Boolean values are also generated when using comparison operators such as ==, >, <, >=, !=, &&, || e.t.c.

b1 := true && false
b2 := 10 > 20
b3 := "Hello" == "Hello"
fmt.Println(b1, b2, b3) // false false true

Numeric operations

All the basic numeric operations such as addition, subtraction, multiplication, division, e.t.c. are fully supported in Go and they work on all number types:

r1 := 1 + 2
r2 := 5.4 - 1.2
r3 := 6 / 2
r4 := -0.45 * 2.34
fmt.Println(r1, r2, r3, r4) // 3 4.2 3 -1.053

We also have increment (++) and decrement () operators, bitwise operators ( &, |, ^, <<, >>), assignment operators (+=, -=, *=, /=, e.t.c.) and more.

a := 5
b := 5
a++ // 6
b-- // 4

c := 4 ^ 5 // 1
var d int
d += c // 1

Type conversion

Unlike some other languages, Go does not allow implicit type conversion when performing operations on values with different types:

a := 1
b := 1.5
r := a + b // invalid operation: a + b (mismatched types int and float64)

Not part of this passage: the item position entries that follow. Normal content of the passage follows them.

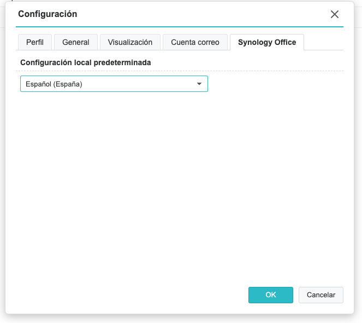Open the Español (España) locale combo box
The width and height of the screenshot is (362, 323).
(x=114, y=84)
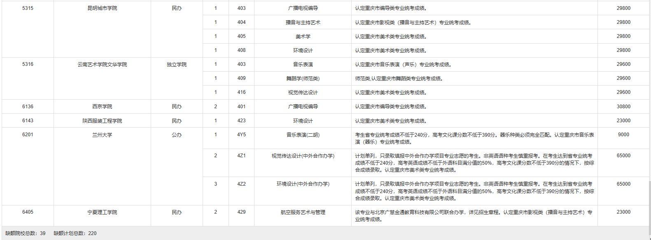
Task: Select the 舞蹈学(师范类) major
Action: click(303, 79)
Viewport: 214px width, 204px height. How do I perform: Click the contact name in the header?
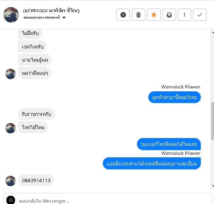(51, 10)
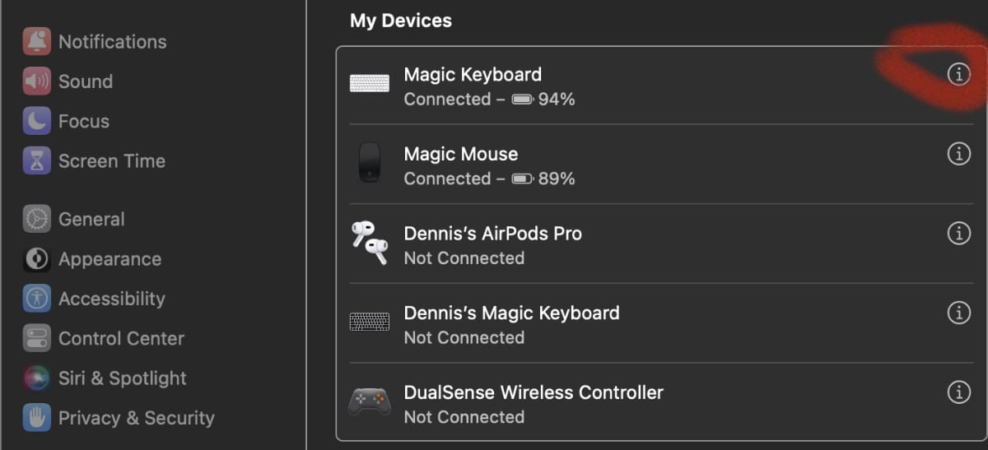
Task: Open Control Center settings
Action: point(121,338)
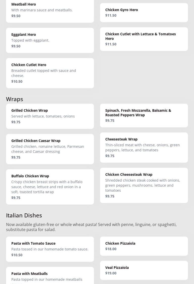Screen dimensions: 194x284
Task: Select the Buffalo Chicken Wrap card
Action: [x=50, y=187]
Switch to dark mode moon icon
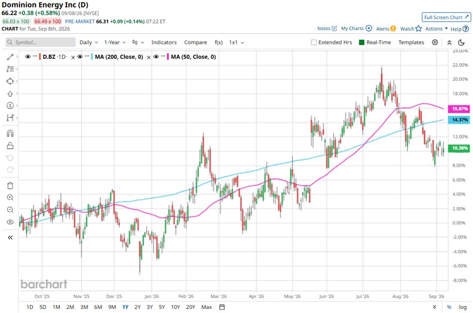 (x=461, y=43)
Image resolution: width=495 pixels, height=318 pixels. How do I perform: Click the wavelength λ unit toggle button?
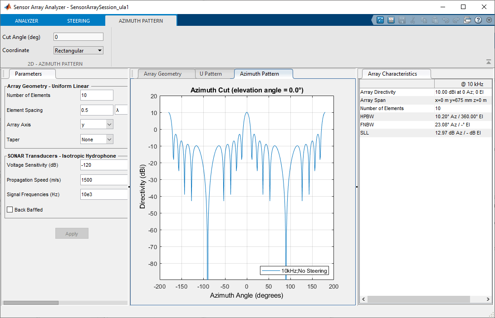[x=121, y=110]
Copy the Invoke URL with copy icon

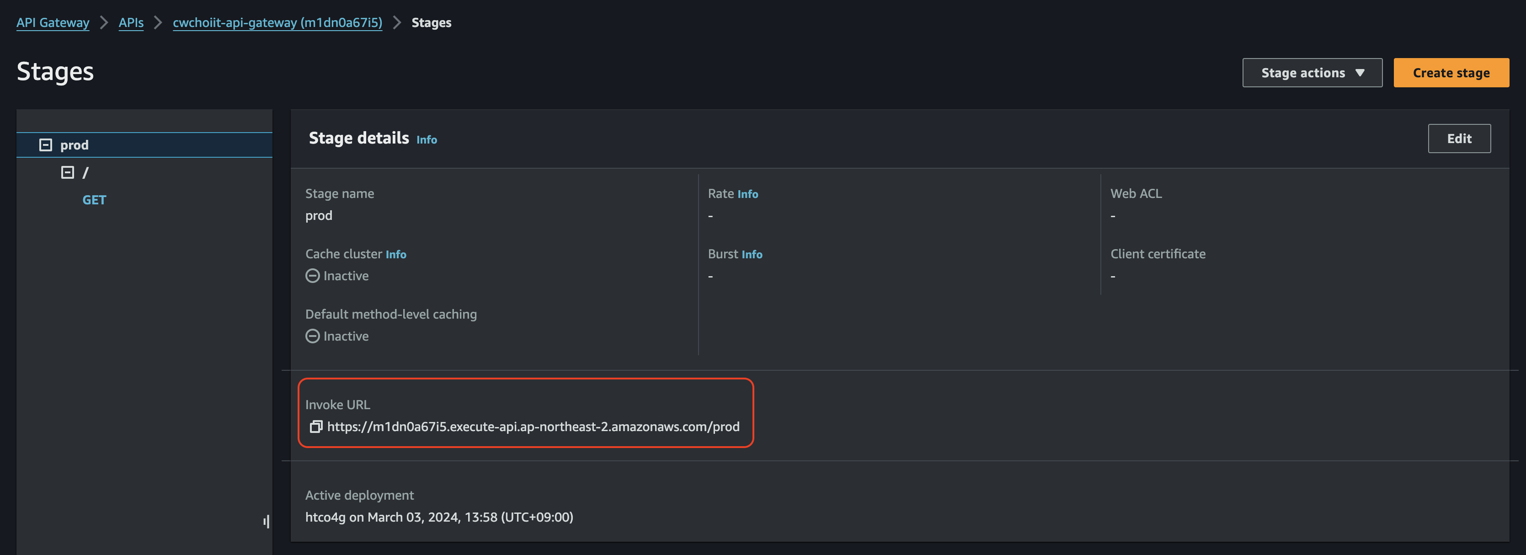tap(316, 426)
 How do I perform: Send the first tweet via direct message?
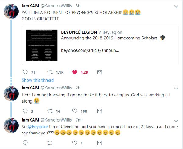point(99,73)
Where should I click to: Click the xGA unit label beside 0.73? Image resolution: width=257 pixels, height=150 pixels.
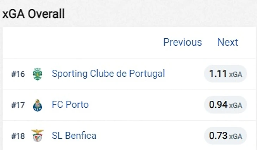pos(236,137)
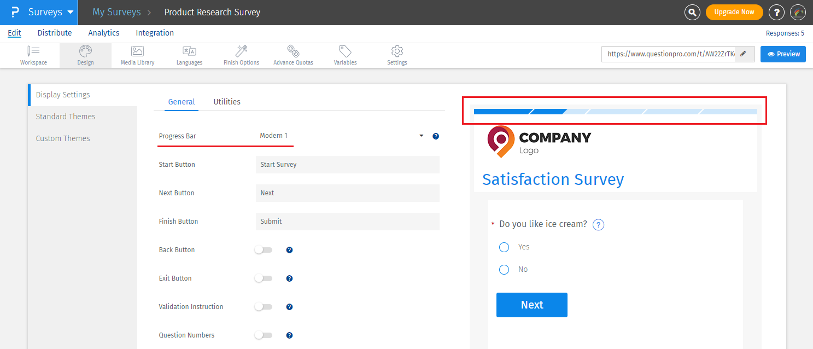Open the Workspace panel
The height and width of the screenshot is (349, 813).
pos(33,55)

The solution is to convert between the two number types using the T(v) syntax:

a := 1
b := 1.5
r := float64(a) + b // 2.5

Conclusion

In this article, we discussed the important data types that you’ll mostly be working with in Go, how to perform some operations and basic type conversions that you need to be aware of. We didn’t cover composite types (arrays, slices, structs) and user defined types here, but we will do so in subsequent articles in this series.

Thanks for reading, and happy coding!